Work to complete: Each record is to be printed again exactly, though not its pictures.

Source data:
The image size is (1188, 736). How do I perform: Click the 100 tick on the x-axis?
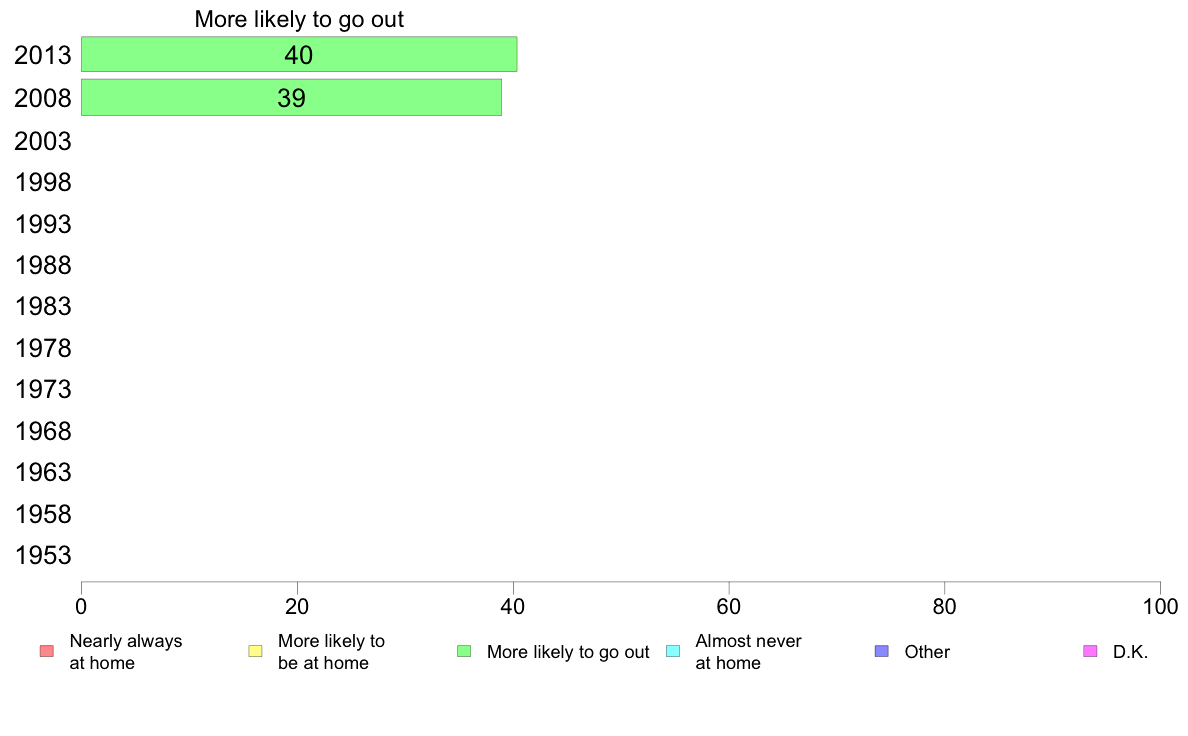click(x=1161, y=606)
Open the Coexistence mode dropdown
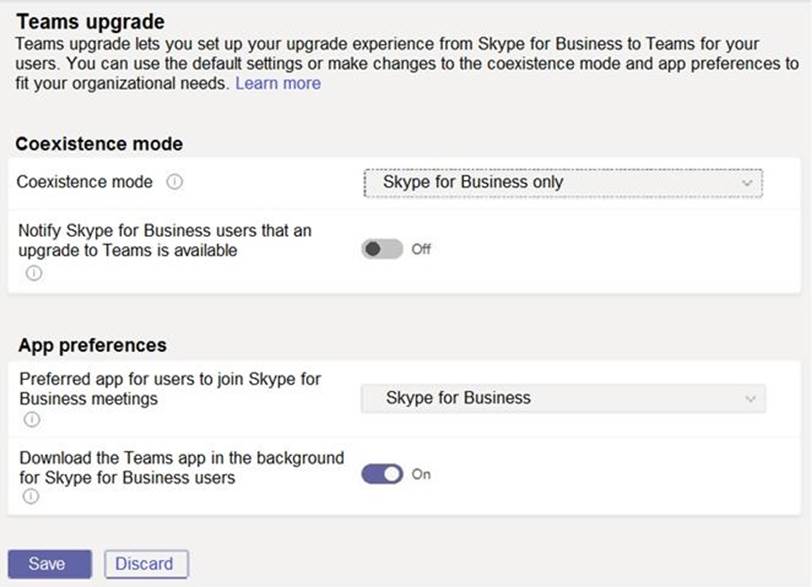 [x=563, y=183]
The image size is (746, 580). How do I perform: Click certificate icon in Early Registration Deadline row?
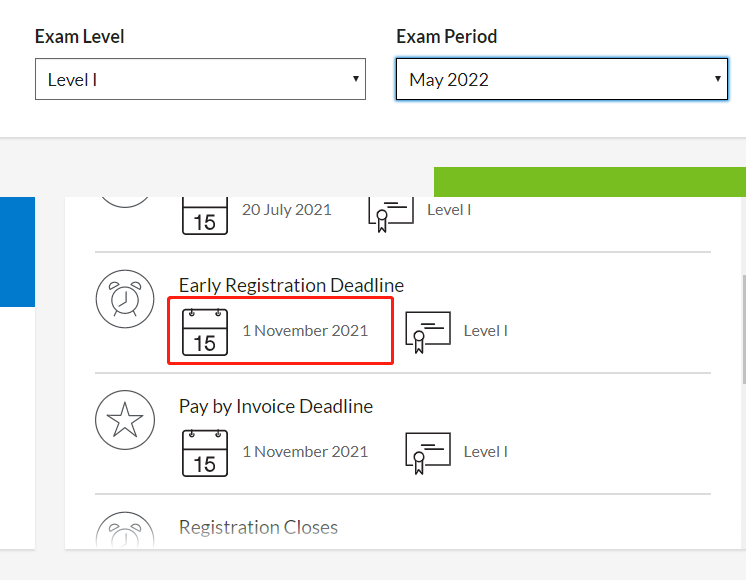tap(428, 331)
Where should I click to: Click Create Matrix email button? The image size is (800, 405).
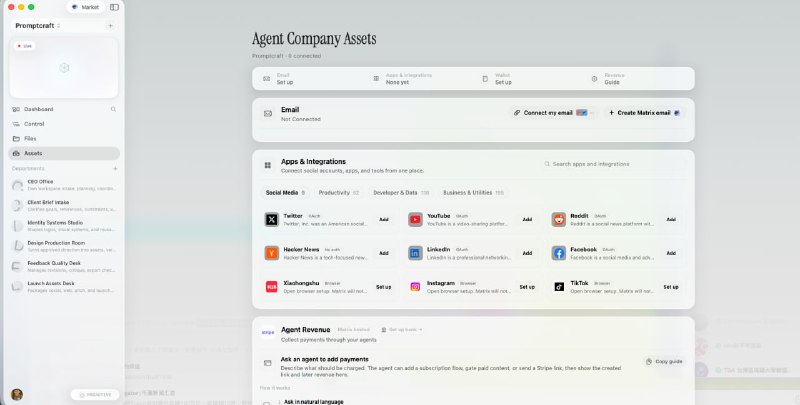point(644,113)
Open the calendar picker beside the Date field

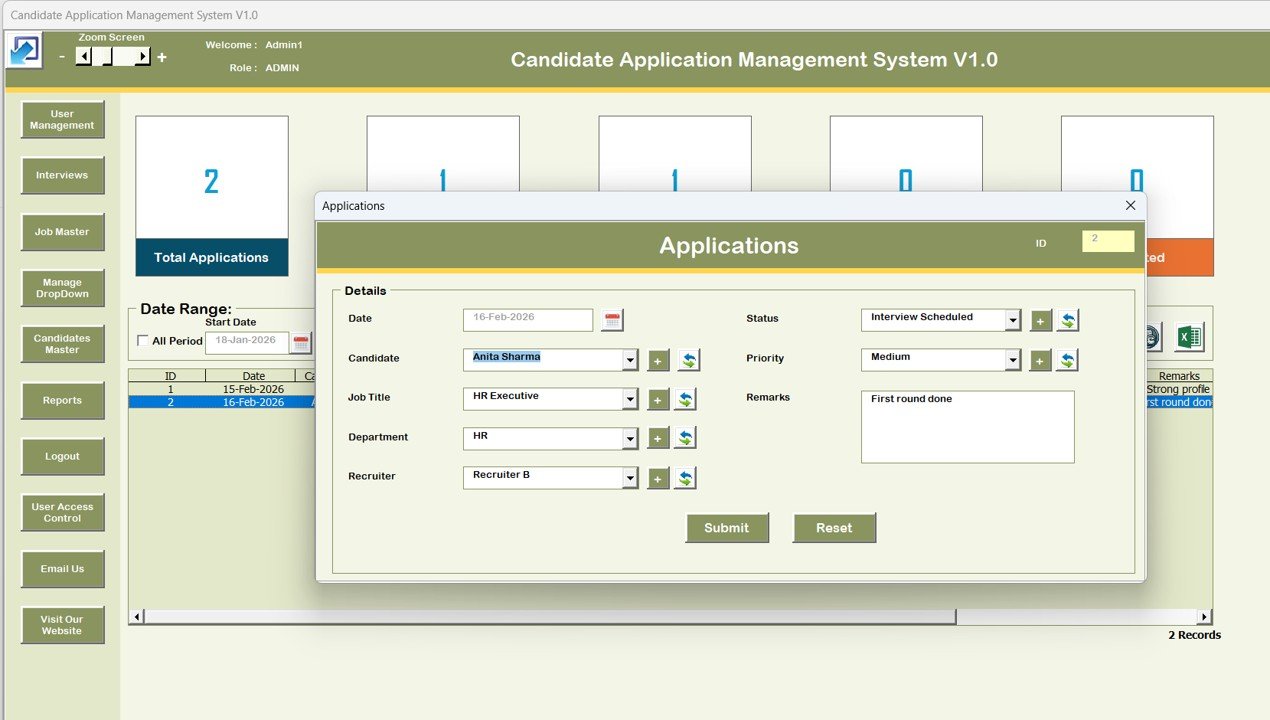pyautogui.click(x=613, y=320)
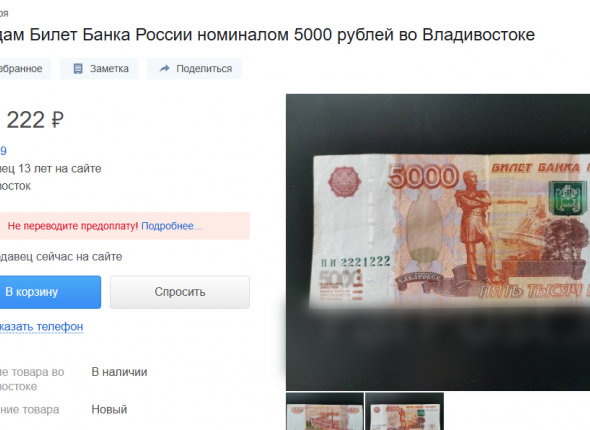Click the Заметка note icon
The image size is (590, 430).
click(78, 68)
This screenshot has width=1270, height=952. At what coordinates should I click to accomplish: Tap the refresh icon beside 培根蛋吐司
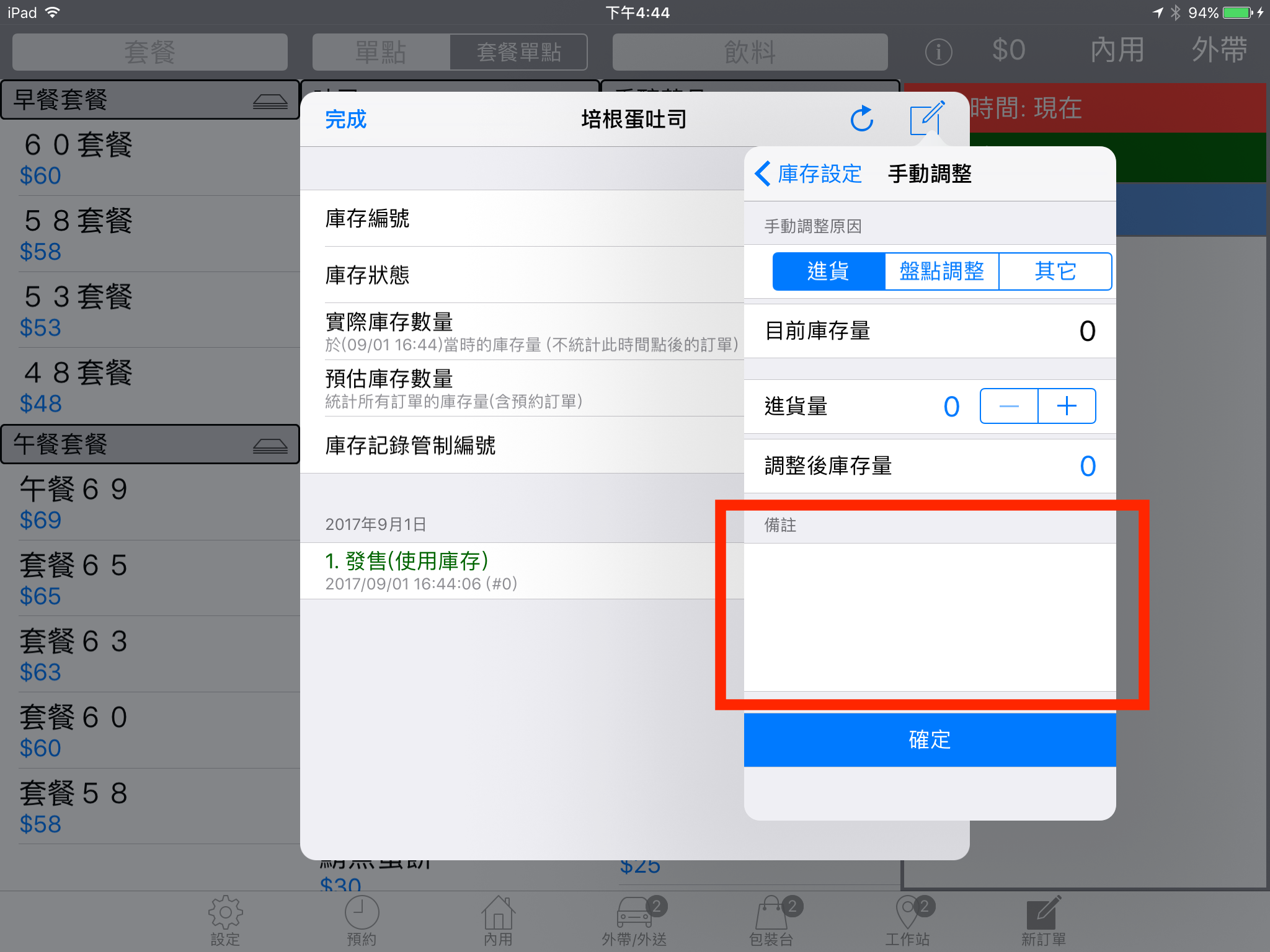[862, 118]
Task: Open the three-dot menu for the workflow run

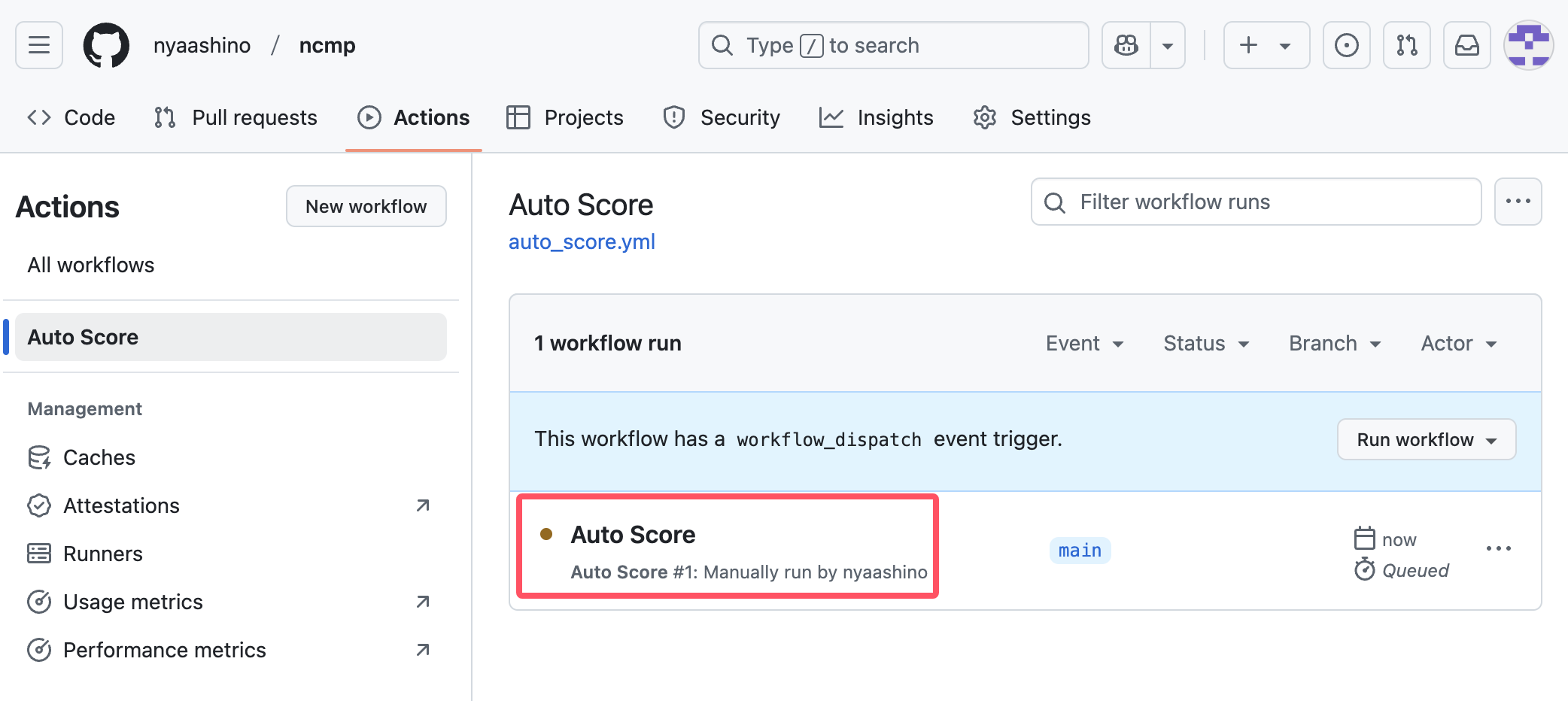Action: pos(1498,549)
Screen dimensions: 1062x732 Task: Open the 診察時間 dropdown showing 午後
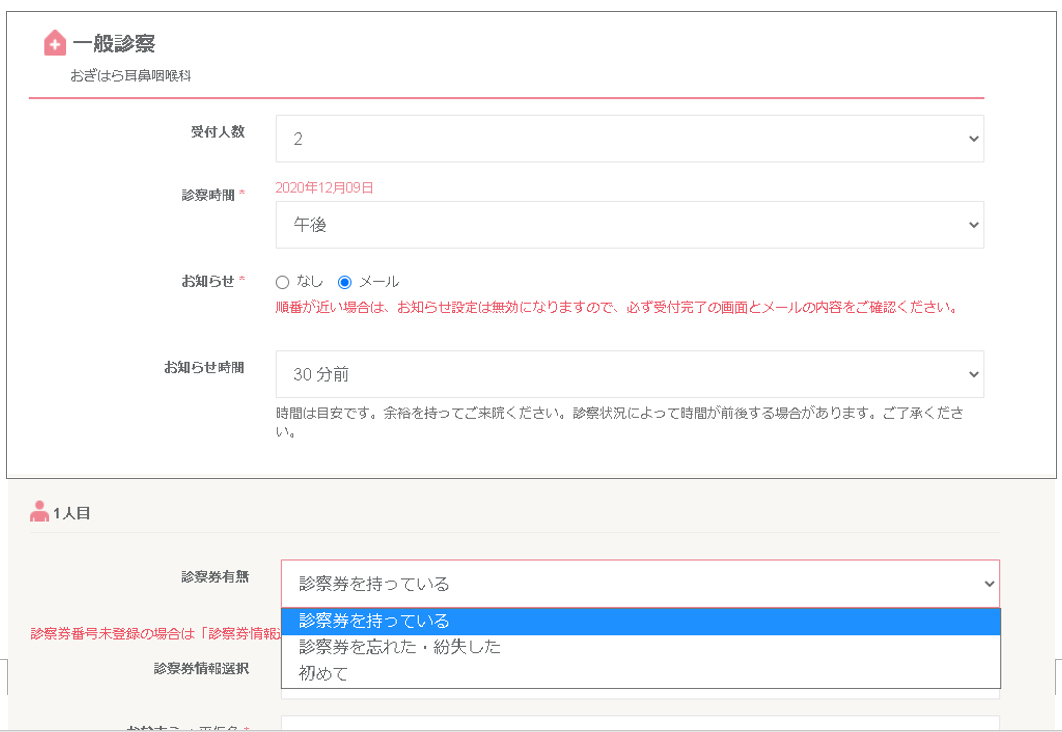tap(629, 225)
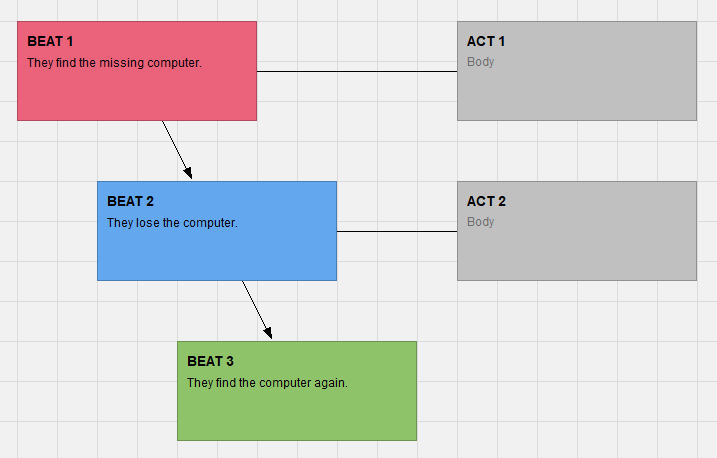717x458 pixels.
Task: Click the Body placeholder in ACT 2
Action: 480,222
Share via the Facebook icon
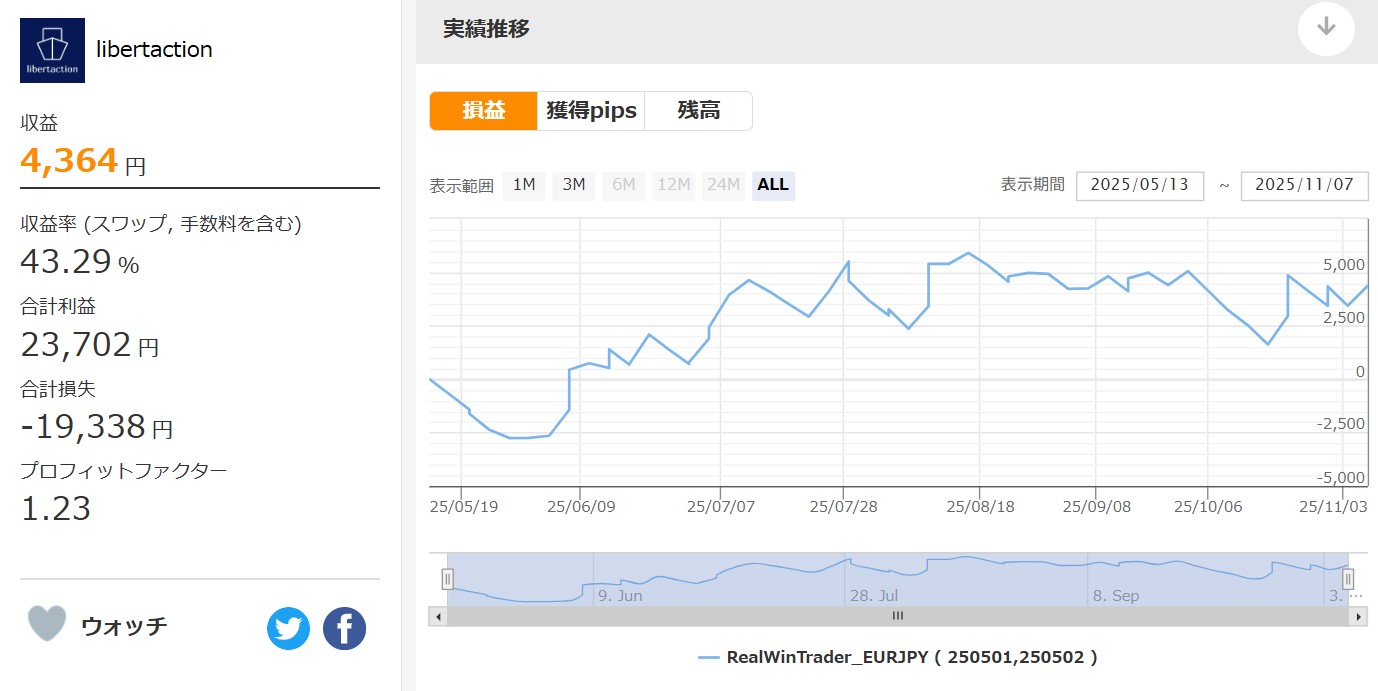This screenshot has width=1378, height=691. tap(344, 629)
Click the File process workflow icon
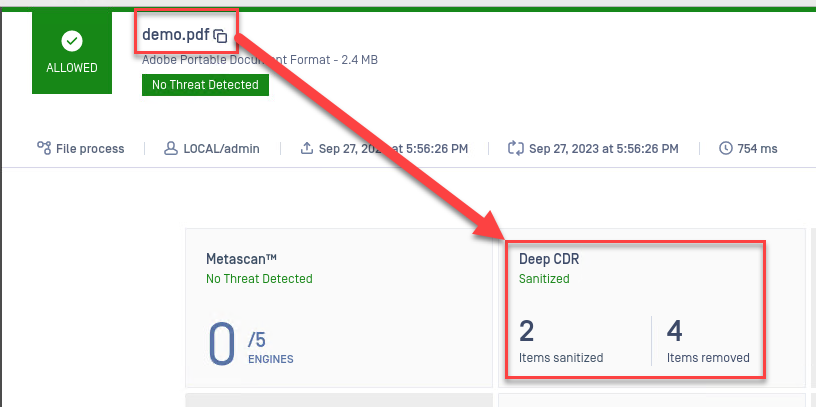816x407 pixels. (44, 149)
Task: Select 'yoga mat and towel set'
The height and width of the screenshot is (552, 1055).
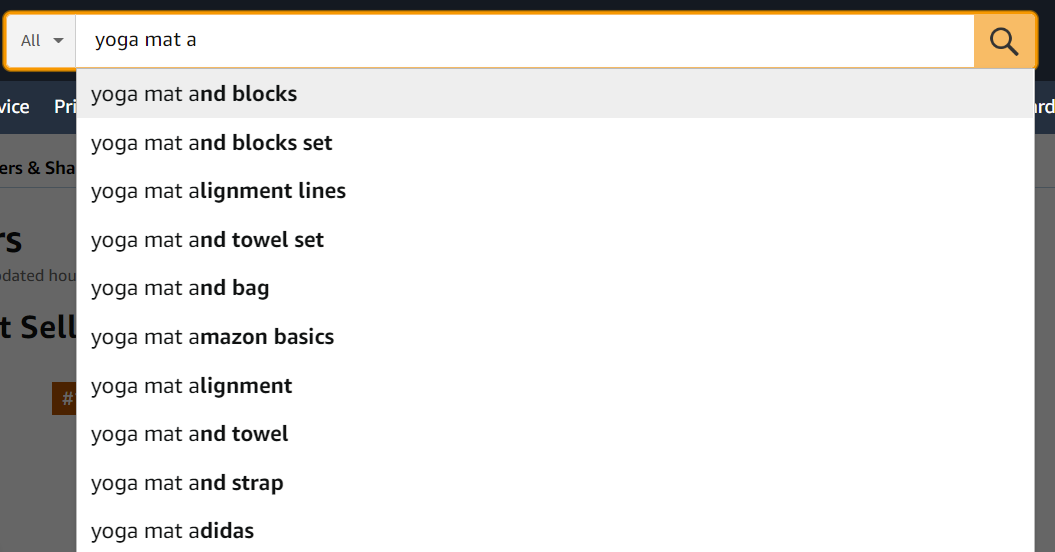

Response below:
The image size is (1188, 736). How do I perform: Click the 100 tick on the x-axis?
click(x=1161, y=606)
Open the Coexistence mode dropdown
 [x=563, y=183]
The image size is (746, 580). How do I perform: Click certificate icon in Early Registration Deadline row?
tap(428, 331)
Where should I click to: Click Create Matrix email button? The image size is (800, 405).
point(644,113)
Open the calendar picker beside the Date field

pyautogui.click(x=613, y=320)
Click the Заметка note icon
The image size is (590, 430).
click(78, 68)
This screenshot has width=1270, height=952. At what coordinates should I click to accomplish: Tap the refresh icon beside 培根蛋吐司
[862, 118]
Task: Open the three-dot menu for the workflow run

Action: pos(1498,549)
Screen dimensions: 1062x732 Task: Open the 診察時間 dropdown showing 午後
tap(629, 225)
717x458 pixels.
Task: Click the Body placeholder in ACT 2
Action: 480,222
Share via the Facebook icon
This screenshot has width=1378, height=691. tap(344, 629)
Click the File process workflow icon
816x407 pixels. (44, 149)
Task: Select 'yoga mat and towel set'
The height and width of the screenshot is (552, 1055).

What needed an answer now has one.